Eli dismisses Zee's repeated insistence that someone is following her as total paranoia. However, at the Cafe is one of the myriad errant street performers filing New York City an the summer-time: a man with a domesticated pigeon. As the movie develops, Larry the pigeon-man also becomes an acquaintance of Zee and Eli, haunting the film with his creepy looks and weird movements. In between his acts he sits at the Cafe with a girl who reads with the pigeon perched on her head. In one scene Larry looks at a girl's t-shirt that reads "A Century of Women on Top--Smith College" and says "I agree, I always like it that way." A fight promptly ensues with the girl's burly boy-friend, but no matter: Larry has effectively made his point.

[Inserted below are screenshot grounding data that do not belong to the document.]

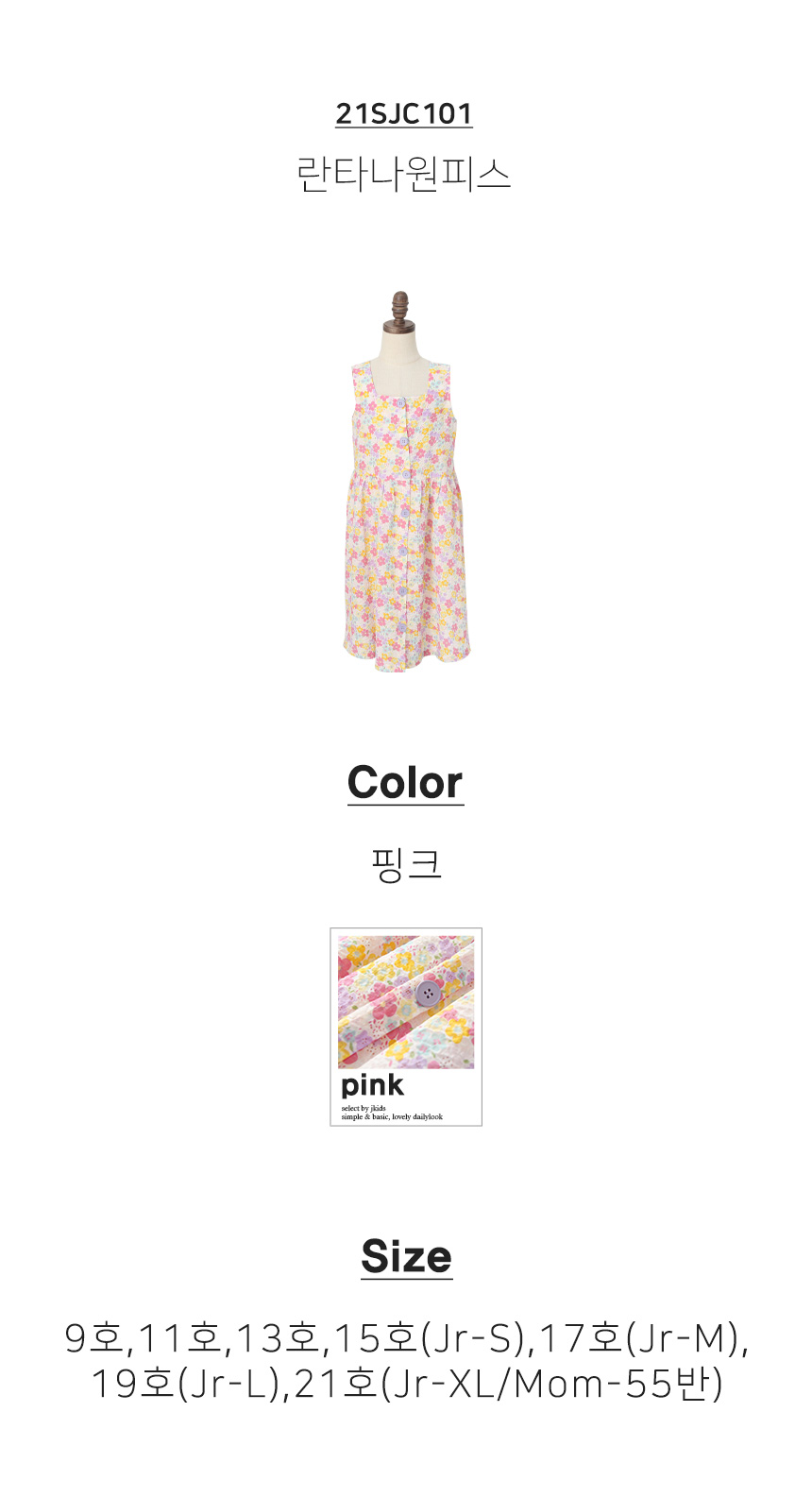Select the 핑크 color label
Screen dimensions: 812x1497
coord(406,863)
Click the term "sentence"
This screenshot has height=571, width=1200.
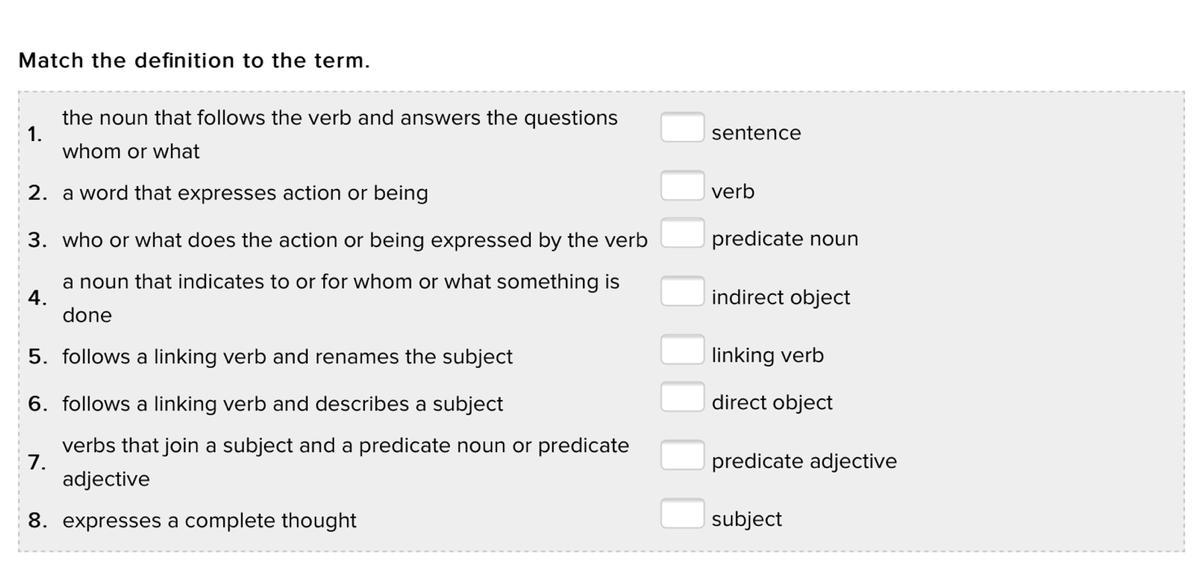pos(756,133)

Such interludes abound throughout the film. And though many are not as funny as intended, they at least serve to transmit the feeling of New York City's colorful West side in the summertime. Zee and Eli frequent the New York Philharmonic's free concerts in Central Park, visit the Museum of Natural History, and Zee practices her singing (the career she dropped when she got married) at the "Improv."
KAREN BLACK PROVES adept at characterizing Zee, evolving with her as she adapts to life without a husband. Whereas in the beginning she says, "Life's just not what they told us it was going to be," later she tells Eli "You know life's just the most mysterious thing...every moment you look around and it's a new life...it's like waking up in the middle of a dream...I think I just woke up." Black wakes us up with Zee. Her idiosyncracies and eccentricity make her an endearing character. And while the material Black works with may not always succeed, we always feel that she has completely delved into Zee's foibles and problems.
But the uncomfortable and unpleasant elements of the movie ultimately drown out these comical and enlightening parts. Eli persists with his pulse meter after Zee has threatened to stop all relations with him, Zee's singing takes on ever-more morbid connotations, and Eli's annoying analysis of everything become cumbersome. If you can overlook these pitfalls, however, there are enough plain, good and funny displays of the essence of human relationships that make the film enjoyable. And if nothing else, the views of New York are unbeatable.